Na África é o missionário Cristão que, com toda a inocência, pregando a doutrina da igualdade dos homens perante Deus e que as riquezas são pecaminosas, vão preparando o solo onde o Bolchevismo lança a semente para a colheita. E de Norte a Leste, o missionário do Islão segue-lhe as pegadas com grande êxito, penetrando atualmente até ao Zambeze em Nyassa.
Essa generalizada revolução “de côr” em todo o orbe obedece a várias tendências, que podem ser nacionais, econômicas ou sociais.
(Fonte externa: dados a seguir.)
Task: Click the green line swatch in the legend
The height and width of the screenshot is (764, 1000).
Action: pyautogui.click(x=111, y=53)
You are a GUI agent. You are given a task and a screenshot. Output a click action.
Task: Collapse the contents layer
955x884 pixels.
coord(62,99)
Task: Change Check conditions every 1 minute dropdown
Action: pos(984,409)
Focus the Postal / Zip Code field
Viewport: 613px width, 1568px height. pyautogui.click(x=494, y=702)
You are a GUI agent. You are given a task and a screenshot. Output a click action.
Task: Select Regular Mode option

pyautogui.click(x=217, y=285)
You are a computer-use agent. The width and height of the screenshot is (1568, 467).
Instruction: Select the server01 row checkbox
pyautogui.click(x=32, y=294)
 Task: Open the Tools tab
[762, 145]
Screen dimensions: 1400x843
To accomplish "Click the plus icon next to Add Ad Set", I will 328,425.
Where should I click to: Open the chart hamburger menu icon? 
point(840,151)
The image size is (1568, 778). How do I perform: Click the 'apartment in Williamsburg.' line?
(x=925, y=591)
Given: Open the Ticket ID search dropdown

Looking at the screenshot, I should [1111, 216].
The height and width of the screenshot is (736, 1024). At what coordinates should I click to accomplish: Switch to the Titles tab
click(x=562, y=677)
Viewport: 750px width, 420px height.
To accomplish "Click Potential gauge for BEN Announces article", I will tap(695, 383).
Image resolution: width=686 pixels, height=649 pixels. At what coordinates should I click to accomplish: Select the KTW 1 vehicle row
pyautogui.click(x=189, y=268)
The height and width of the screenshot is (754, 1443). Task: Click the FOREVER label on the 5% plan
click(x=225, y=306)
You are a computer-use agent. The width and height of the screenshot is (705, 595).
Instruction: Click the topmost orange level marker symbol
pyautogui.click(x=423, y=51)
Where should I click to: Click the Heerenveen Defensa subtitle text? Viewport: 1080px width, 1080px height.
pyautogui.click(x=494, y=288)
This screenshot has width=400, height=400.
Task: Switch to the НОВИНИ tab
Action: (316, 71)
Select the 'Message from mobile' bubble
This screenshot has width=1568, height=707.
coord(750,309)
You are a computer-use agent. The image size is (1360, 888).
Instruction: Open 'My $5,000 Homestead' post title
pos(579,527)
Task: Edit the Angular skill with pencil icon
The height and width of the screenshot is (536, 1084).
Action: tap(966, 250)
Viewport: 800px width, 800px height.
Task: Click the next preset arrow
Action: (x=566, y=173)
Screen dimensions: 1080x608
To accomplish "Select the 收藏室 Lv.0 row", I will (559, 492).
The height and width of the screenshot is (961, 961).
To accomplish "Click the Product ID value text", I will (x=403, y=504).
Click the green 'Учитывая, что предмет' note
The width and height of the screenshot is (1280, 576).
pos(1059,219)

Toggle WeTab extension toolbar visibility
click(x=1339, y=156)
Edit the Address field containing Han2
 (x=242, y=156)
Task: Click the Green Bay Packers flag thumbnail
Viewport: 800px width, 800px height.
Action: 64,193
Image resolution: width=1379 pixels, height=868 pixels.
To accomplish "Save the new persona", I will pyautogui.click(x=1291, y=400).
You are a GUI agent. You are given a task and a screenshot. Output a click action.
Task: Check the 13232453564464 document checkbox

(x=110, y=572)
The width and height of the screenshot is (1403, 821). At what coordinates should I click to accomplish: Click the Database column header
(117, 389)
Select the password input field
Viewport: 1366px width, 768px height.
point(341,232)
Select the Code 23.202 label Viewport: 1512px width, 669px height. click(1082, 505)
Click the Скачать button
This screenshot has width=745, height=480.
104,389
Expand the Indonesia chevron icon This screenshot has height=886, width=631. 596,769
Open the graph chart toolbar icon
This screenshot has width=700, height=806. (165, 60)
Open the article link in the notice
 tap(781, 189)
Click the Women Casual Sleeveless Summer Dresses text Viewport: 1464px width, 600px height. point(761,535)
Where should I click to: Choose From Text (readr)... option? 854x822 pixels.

Mas desde a Revolução dos Buxers na China, o Motim da India e a revolta dos Mexicanos contra o Imperador Maximiliano, encontraremos profunda, em toda parte, sempre a mesma coisa: - ódio à raça branca e uma incondicional determinação de destruí-la.
As raças de cor existentes no mundo até agora têm sido numericamente, quatro vezes mais forte do que a raça branca. Mas em 1930 a Rússia apresentou um excesso anual de natalidade quatro milhões; o Japão, de dois milhões; a India, entre 1921 e 1931, aumentou sua população em trinta e quatro milhões. Na África as populações negras, extraordinariamente prolíficas, ainda mais crescerão, agora que lá se introduziu a medicina européia para combater as enfermidades.
Em contraste, a Alemanha e a Itália apresentam um excesso de nascimento de menos de meio milhão; a Inglaterra, o país onde a publicidade aconselha o controle da natalidade, menos da metade daquela quantidade. Na França e no elemento Yanque de há muito estabelecido, não houve qualquer aumento. Isso se aplica também aos elementos brancos da África do Sul e da Austrália.
Em França, alguns departamentos perderam cerca da terça parte de sua população nestes últimos cinquenta anos. Em certos casos o número de nascimentos atinge apenas a metade do número de óbitos. Há pequenas cidades e aldeias quase vazias. Do sul provém um influxo de Catalões e Italianos como trabalhadores dos campos. Poloneses e Negros se encontram em todos os gráus, mesmo nas classes médias. Há clérigos, funcionários e juizes negros. O francês genuíno, dentro de pouco tempo, não será mais senhor de sua terra.
Uma raça forte não somente requer uma inexaurível natalidade, como ainda um rigoroso processo seletivo, encontrado na resistência em viver, que é representada pelos infortúnios, enfermidades e guerras.
O número de casos de doenças mentais incuráveis na Inglaterra e em Gales durante vinte anos aumentou de 4.6 para 8.6 por mil. Na Alemanha o número de fracos da mente é de quase meio milhão; nos Estados Unidos é de mais de um milhão.
De acordo com um relatório do ex-presidente Hoover, a jovem América tem uma lista de 136.000 surdos-mudos, 1.000.000 de cardíacos, 875.000 sub-normais ou criminosos educacionalmente, 450.000 débeis mentais. … 300.000 aleijados e 60.000 cebos.
Adicionados a esses há, porém, um incrível número de pessoas anormais catalogáveis sob todas as classificações mentais, espirituais e físicas, os casos histéricos morais e nervosos, que não podem gerar nem criar filhos sadios. Uma geração forte quer pais fortes.
A batalha pela posse do planeta está iniciada. O pacifismo do século do Liberalismo deve ser vencido se quisermos continuar a viver. As raças de cor “não” são pacifistas. Elas não se apegam a uma vida cujo único valor é a extensão. Houve tempo em que elas temeram o homem branco, agora desprezam-no.